Мы уже упоминали ложно-этимологические отсылки Дугина к сакральной и расово белой природе северных степей и лесов, которые в конечном итоге стали русскими землями. Он ошибочно возводит слово «шведский» к русским прилагательным «светлый, белый, световой» и «святой» (МЕ, 578). Русский корень «рус-», согласно Дугину, родствен германскому «rot» («красный»), а по-русски «красный» также означает «красивый» (МЕ, 578). Таким образом, символический смысл Святой Руси, исходя из построений Дугина, включает как «белое и красное», так и «светлое и прекрасное».
Ощущение времени у Дугина ориентировано на кризис и апокалипсис, на раскрытие нового временного порядка, который он называет грядущим «временем после конца времени». Отчасти опираясь на мантру Ф. Фукуямы 1990-х годов о «конце истории» [Fukuyama 1993], которую Дугин часто повторяет, он выражает уверенность, что человечество находится в «Конце времен», после которого наступит совершенно новый порядок.

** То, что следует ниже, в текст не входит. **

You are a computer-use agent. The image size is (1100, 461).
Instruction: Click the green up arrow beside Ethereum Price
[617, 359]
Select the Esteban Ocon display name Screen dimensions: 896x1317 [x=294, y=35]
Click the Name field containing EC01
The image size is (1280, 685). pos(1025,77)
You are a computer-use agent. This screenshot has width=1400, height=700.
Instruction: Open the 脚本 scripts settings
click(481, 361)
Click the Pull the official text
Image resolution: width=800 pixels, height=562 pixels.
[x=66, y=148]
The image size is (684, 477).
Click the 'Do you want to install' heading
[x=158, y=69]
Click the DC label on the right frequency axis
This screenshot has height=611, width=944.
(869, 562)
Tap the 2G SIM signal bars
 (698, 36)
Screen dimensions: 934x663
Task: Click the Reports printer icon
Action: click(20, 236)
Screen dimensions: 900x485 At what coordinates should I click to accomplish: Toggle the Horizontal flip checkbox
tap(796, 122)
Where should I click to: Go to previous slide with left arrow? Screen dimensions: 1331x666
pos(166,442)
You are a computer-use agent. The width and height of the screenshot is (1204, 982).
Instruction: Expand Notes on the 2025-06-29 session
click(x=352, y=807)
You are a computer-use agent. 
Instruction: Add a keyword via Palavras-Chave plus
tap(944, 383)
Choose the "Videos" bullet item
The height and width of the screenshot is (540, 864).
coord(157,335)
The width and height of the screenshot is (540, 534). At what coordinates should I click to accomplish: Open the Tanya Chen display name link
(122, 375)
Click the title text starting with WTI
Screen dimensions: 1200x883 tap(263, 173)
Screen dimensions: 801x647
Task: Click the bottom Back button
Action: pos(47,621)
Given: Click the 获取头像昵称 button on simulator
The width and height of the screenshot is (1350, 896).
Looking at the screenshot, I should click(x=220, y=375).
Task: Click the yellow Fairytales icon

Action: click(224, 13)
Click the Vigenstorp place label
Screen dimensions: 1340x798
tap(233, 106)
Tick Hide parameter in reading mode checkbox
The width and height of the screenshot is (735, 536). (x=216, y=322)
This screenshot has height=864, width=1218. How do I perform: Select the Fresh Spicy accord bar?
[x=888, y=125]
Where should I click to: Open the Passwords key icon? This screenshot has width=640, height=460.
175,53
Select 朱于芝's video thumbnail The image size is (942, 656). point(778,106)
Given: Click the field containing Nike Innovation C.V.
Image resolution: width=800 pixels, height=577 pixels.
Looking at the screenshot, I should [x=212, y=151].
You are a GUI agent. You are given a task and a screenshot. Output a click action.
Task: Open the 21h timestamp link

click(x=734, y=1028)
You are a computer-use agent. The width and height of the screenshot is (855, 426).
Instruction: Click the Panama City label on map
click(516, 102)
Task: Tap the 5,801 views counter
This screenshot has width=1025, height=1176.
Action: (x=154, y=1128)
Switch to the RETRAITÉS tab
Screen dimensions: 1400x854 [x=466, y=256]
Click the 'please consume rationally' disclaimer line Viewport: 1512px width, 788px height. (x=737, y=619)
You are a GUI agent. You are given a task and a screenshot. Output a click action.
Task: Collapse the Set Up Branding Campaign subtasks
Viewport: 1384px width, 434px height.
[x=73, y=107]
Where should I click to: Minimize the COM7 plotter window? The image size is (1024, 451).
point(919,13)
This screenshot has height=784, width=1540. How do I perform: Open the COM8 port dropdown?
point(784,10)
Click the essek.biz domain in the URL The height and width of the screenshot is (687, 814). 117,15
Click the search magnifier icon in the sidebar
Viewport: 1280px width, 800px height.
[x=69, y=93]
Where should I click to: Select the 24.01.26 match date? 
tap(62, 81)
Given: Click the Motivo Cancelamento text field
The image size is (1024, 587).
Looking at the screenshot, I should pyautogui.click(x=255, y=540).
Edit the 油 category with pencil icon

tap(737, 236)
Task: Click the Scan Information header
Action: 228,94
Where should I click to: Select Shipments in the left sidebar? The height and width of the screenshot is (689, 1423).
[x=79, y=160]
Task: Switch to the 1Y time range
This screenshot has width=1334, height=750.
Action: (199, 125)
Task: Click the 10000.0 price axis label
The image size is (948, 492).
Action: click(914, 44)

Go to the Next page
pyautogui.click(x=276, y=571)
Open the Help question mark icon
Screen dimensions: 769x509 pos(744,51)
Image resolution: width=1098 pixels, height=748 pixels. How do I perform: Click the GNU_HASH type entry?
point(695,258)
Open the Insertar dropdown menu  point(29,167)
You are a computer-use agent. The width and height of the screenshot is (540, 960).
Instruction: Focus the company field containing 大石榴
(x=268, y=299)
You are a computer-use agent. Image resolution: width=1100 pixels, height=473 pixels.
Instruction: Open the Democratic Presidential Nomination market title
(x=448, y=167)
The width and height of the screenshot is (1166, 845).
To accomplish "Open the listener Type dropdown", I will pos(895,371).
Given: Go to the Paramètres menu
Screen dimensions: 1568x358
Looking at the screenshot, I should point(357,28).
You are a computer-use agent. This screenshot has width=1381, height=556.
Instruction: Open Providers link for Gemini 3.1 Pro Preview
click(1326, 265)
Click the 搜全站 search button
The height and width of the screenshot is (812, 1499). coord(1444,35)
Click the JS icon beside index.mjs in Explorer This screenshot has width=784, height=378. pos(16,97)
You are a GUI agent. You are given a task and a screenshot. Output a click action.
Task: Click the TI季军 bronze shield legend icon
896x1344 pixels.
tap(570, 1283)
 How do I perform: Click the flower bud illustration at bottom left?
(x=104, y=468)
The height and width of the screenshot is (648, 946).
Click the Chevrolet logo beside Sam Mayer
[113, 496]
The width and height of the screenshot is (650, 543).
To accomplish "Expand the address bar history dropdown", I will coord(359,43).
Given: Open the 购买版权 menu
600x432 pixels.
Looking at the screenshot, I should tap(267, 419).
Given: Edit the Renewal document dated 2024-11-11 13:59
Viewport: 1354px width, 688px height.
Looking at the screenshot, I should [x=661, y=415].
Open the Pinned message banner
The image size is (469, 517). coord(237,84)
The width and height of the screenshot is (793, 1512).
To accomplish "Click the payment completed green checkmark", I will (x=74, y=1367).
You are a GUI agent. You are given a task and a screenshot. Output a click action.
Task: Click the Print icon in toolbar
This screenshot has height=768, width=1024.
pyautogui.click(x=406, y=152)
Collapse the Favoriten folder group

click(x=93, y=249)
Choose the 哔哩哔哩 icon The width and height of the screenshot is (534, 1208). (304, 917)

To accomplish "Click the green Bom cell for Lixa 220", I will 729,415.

Он проводит параллель между нашим временем и своей версией апокалиптического менталитета средневековой Московской Руси. С тех времен и по сей день, как гласит его версия, Москва служила укрытием от ереси и вероотступничества остального мира. Во временах Московской Руси Дугин находит истоки самоощущения россиян как избранного народа. Средневековая Московская Русь рассматривалась ее гражданами как «остров спасения», избранный провидением (МБВ, 385). Согласно преданиям, Московская Русь была напрямую связана со Святым Духом и его домостроительством, которое должно было раскрыться в ближайшем будущем (МБВ, 385).
Дугинское чувство времени можно назвать «контрутопическим», противоположным устремленному в будущее футуристическому утопическому ощущению времени [Mannheim 1929: 230]. Его чувства ведут его назад, в глубь истории, что может означать либо древнее, архаичное, «вневременное» прошлое, либо просто прошлое вплоть до последних столетий, эпох европейского Просвещения и Нового времени, которые он полностью отвергает из-за их универсалистского понимания человека. Для Дугина эта глубинная мифология – полезная концептуальная основа, своего рода традиция для грядущего социального и политического развития. В своей картине идеального будущего он видит совпадение «возможности с началом»:
…в Традиции под духовным истоком или началом понимается не действительное прошлое, а прошлое «вневременное», райское, прошлое золотого века, которое фактически никогда не становилось частью действительного прошлого, и поэтому более близко к будущему, нежели к реальному прошлому, а еще точнее, к «вечному настоящему», ко «всем векам», существующим одновременно (ПА, 35; см. также ПЕ, 11).
В дугинском геополитическом мифе имеется три типа героев: первоначальные евразийцы, фашистские и европейские «новые правые» мыслители и его современники-неоевразийцы. Он восхищается теми интеллектуалами, которые, по его мнению, разделяют хотя бы одну из его страстей, будь то евразийский империализм или мифология древнего прошлого. Эти герои воплощают разные аспекты его идеологии традиционализма, проникнутой напористым отрицанием: она антиперсоналистская, антииндивидуалистическая, антиправовая. Традиционализм выступает не за права граждан, а за «права наций», но не уточняет, кто может претендовать на эти права и действовать на их основе, кто принадлежит к нации и кто принимает окончательное решение относительно принадлежности к нации других.
Враги у Дугина – это целые классы людей, с которыми он не согласен: прежде всего евреи и католики, затем западники, которые выступают за гражданские социальные ценности, представительную демократию и просветительский рационализм. В «неоязыческом» мистическом труде «Метафизика Благой вести» Дугин предлагает нам заново проникнуться духом традиционного неприятия православными московитами и славянофилами западного католицизма и иудаизма. Он повторяет старые антисемитские предрассудки, называя совершенное Иудой умышленное «богоубийство» «коллективным преступлением иудеев» (МБВ, 365), которое навсегда заклеймило евреев как «проклятую нацию» (МБВ, 367).